Po kilku miesiącach śledztwa w sprawie głośnego porwania i brutalnego gwałtu na 14-latce z Poznania prokuratura w końcu postawiła zarzuty dwóm osobom. Jak się okazało, atak miał związek z „uszkodzoną grzałką w e-papierosie”.
W lipcu ubiegłego roku 14-latka została porwania sprzed jednego z poznańskich supermarketów. Oprawcy między innymi ogolili jej włosy i brwi, a do tego brutalnie zgwałcili. Śledczy ustalili, że przestępstwo zorganizowała 39-letnia kobieta i 17-latek, który jej pomagał.
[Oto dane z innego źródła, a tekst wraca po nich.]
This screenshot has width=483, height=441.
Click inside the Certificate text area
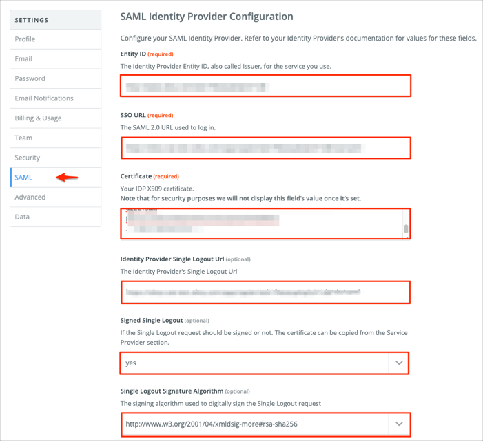(x=262, y=224)
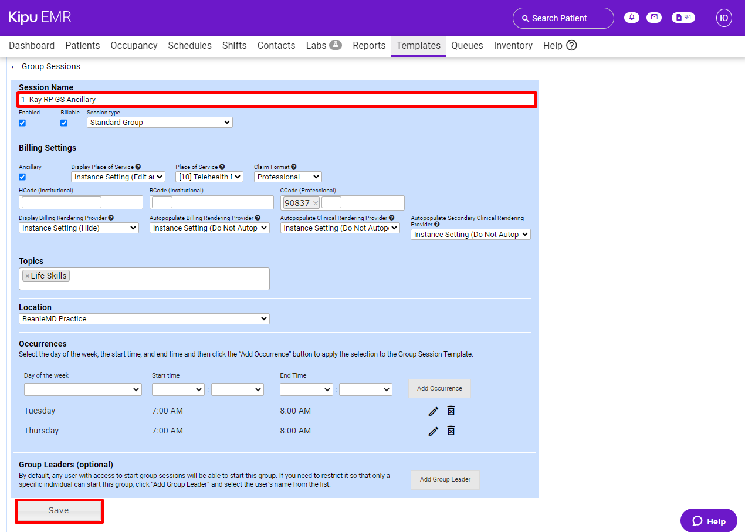
Task: Expand the Location dropdown
Action: point(144,319)
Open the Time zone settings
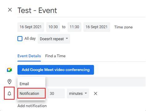This screenshot has width=146, height=111. click(x=124, y=27)
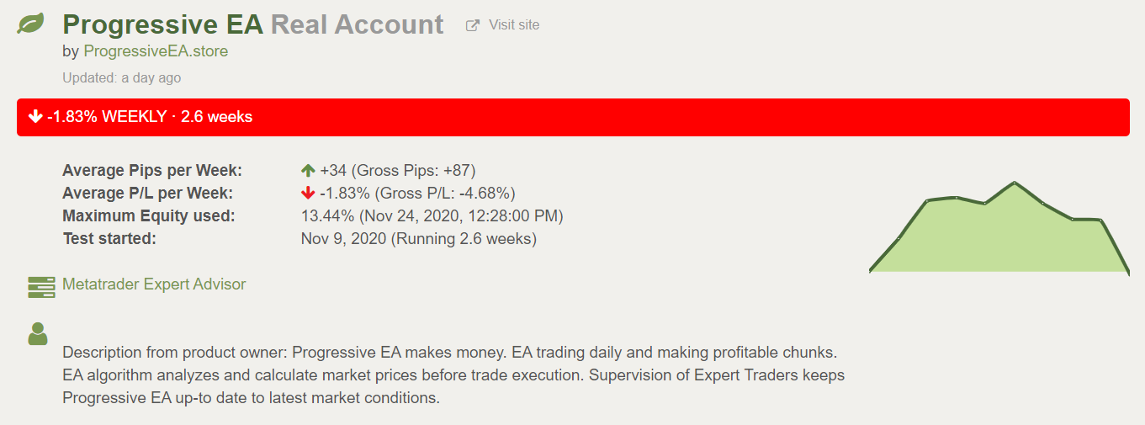Viewport: 1145px width, 425px height.
Task: Click the green equity performance chart thumbnail
Action: coord(999,227)
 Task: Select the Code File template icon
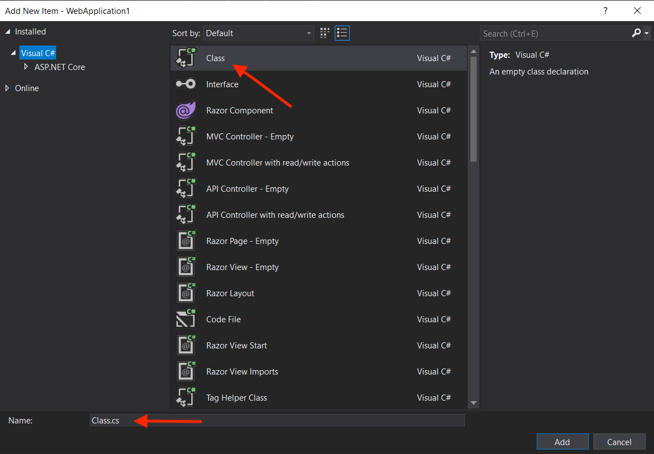pyautogui.click(x=185, y=318)
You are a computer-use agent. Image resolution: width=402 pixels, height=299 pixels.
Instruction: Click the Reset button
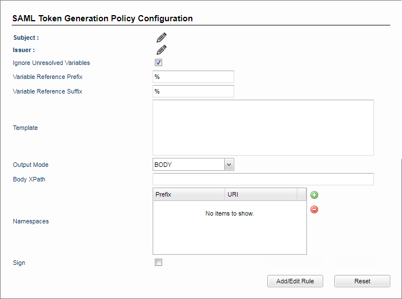point(362,281)
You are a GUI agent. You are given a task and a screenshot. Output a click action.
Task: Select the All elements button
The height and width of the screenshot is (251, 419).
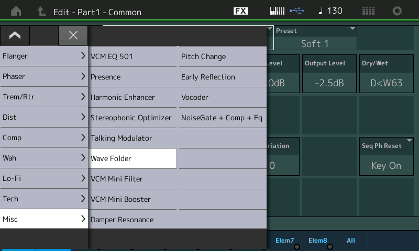(x=351, y=241)
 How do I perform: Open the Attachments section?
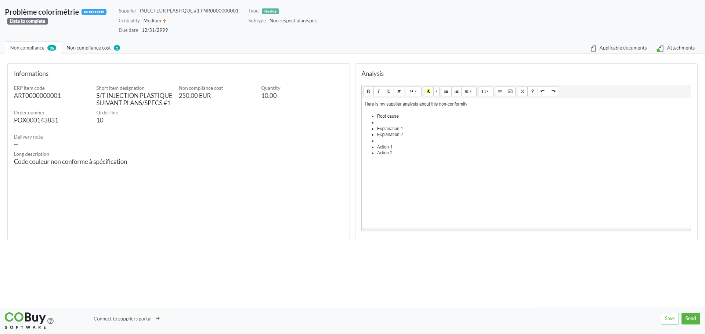pyautogui.click(x=676, y=48)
Po około dwóch godzinach poszukiwań 14-latka została znaleziona w Złotnikach koło Poznania. 39-letnia Paulina K. i 17-letni Alan O. usłyszeli wówczas zarzuty dotyczące uprowadzenia, pozbawienia wolności i brutalnego zgwałcenia małoletniej pokrzywdzonej, a także utrwalania telefonami komórkowymi treści pornograficznych.
– Podejrzana odpowie przed sądem także za prowadzenie samochodu bez uprawnień oraz groźby wrzucenia do bagażnika i pobicia, adresowane wobec nieletniego znajomego pokrzywdzonej – Rzecznik prasowy Prokuratury Okręgowej w Poznaniu prok. Łukasz Wawrzyniak.
Jak ustalili śledczy, motywem działania była uszkodzona grzałka w e-papierosie o wartości 20 złotych. Paulina K. i Alan O., od dnia zatrzymania są tymczasowo aresztowani. Grozi im od pięciu do 15 lat więzienia.